*** Record excerpts
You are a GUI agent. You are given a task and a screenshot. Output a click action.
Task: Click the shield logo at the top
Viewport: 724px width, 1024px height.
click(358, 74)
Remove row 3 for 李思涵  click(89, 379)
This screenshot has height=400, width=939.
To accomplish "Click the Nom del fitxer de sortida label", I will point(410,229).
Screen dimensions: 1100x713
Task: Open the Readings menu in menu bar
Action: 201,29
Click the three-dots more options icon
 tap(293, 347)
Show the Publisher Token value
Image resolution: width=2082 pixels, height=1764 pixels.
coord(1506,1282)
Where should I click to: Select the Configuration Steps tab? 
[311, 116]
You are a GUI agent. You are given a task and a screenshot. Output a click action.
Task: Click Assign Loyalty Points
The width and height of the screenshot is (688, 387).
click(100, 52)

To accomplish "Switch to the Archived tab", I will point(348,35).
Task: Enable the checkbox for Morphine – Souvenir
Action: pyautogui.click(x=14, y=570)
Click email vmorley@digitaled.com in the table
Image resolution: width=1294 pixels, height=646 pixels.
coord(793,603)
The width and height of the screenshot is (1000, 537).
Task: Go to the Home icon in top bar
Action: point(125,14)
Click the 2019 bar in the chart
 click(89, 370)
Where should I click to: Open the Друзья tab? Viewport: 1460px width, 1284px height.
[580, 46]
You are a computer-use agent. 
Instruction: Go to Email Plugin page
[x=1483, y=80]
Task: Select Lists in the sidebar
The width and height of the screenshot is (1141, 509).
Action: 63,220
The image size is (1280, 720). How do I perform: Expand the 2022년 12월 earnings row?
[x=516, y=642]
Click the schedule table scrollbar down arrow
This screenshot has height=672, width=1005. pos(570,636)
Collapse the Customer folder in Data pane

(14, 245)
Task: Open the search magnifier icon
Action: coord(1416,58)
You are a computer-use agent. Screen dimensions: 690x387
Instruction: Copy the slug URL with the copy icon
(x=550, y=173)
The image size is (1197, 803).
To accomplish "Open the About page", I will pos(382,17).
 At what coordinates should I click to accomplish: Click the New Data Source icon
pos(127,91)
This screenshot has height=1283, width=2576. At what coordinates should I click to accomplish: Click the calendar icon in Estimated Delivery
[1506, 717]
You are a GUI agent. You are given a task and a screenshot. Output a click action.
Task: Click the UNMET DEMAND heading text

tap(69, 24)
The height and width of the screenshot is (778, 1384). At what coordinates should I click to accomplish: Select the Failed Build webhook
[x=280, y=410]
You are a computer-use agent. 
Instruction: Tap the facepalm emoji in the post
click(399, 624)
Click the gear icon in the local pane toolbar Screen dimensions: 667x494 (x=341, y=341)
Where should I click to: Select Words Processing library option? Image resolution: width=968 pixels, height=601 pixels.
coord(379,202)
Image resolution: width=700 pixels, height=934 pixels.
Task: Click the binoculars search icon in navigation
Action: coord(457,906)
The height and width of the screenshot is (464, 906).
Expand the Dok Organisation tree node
******
Problem statement ▸ Could you change "GUI agent" to "interface agent" everywhere it appears in the data above and reproduce all the data with nothing else altered?

Exercise output ▸
You are a interface agent. You are given a task and a screenshot. Output a click action.
Task: Click the shield logo at the top
Viewport: 724px width, 1024px height.
click(358, 74)
Remove row 3 for 李思涵  click(89, 379)
This screenshot has height=400, width=939.
To accomplish "Click the Nom del fitxer de sortida label", I will point(410,229).
Screen dimensions: 1100x713
Task: Open the Readings menu in menu bar
Action: 201,29
Click the three-dots more options icon
 tap(293, 347)
Show the Publisher Token value
Image resolution: width=2082 pixels, height=1764 pixels.
coord(1506,1282)
Where should I click to: Select the Configuration Steps tab? 
[311, 116]
You are a interface agent. You are given a task and a screenshot. Output a click action.
Task: Click Assign Loyalty Points
The width and height of the screenshot is (688, 387).
click(100, 52)

To accomplish "Switch to the Archived tab", I will point(348,35).
Task: Enable the checkbox for Morphine – Souvenir
Action: pyautogui.click(x=14, y=570)
Click email vmorley@digitaled.com in the table
Image resolution: width=1294 pixels, height=646 pixels.
coord(793,603)
The width and height of the screenshot is (1000, 537).
Task: Go to the Home icon in top bar
Action: point(125,14)
Click the 2019 bar in the chart
 click(89, 370)
Where should I click to: Open the Друзья tab? Viewport: 1460px width, 1284px height.
[580, 46]
You are a computer-use agent. 
Instruction: Go to Email Plugin page
[x=1483, y=80]
Task: Select Lists in the sidebar
The width and height of the screenshot is (1141, 509).
Action: 63,220
The image size is (1280, 720). How do I perform: Expand the 2022년 12월 earnings row?
[x=516, y=642]
Click the schedule table scrollbar down arrow
This screenshot has height=672, width=1005. pos(570,636)
Collapse the Customer folder in Data pane

(14, 245)
Task: Open the search magnifier icon
Action: coord(1416,58)
You are a computer-use agent. Screen dimensions: 690x387
Instruction: Copy the slug URL with the copy icon
(x=550, y=173)
The image size is (1197, 803).
To accomplish "Open the About page", I will pos(382,17).
 At what coordinates should I click to accomplish: Click the New Data Source icon
pos(127,91)
This screenshot has height=1283, width=2576. At what coordinates should I click to accomplish: Click the calendar icon in Estimated Delivery
[1506, 717]
You are a interface agent. You are given a task and a screenshot. Output a click action.
Task: Click the UNMET DEMAND heading text

tap(69, 24)
The height and width of the screenshot is (778, 1384). At what coordinates should I click to accomplish: Select the Failed Build webhook
[x=280, y=410]
You are a computer-use agent. 
Instruction: Tap the facepalm emoji in the post
click(399, 624)
Click the gear icon in the local pane toolbar Screen dimensions: 667x494 (x=341, y=341)
Where should I click to: Select Words Processing library option? Image resolution: width=968 pixels, height=601 pixels.
coord(379,202)
Image resolution: width=700 pixels, height=934 pixels.
Task: Click the binoculars search icon in navigation
Action: coord(457,906)
The height and width of the screenshot is (464, 906).
Expand the Dok Organisation tree node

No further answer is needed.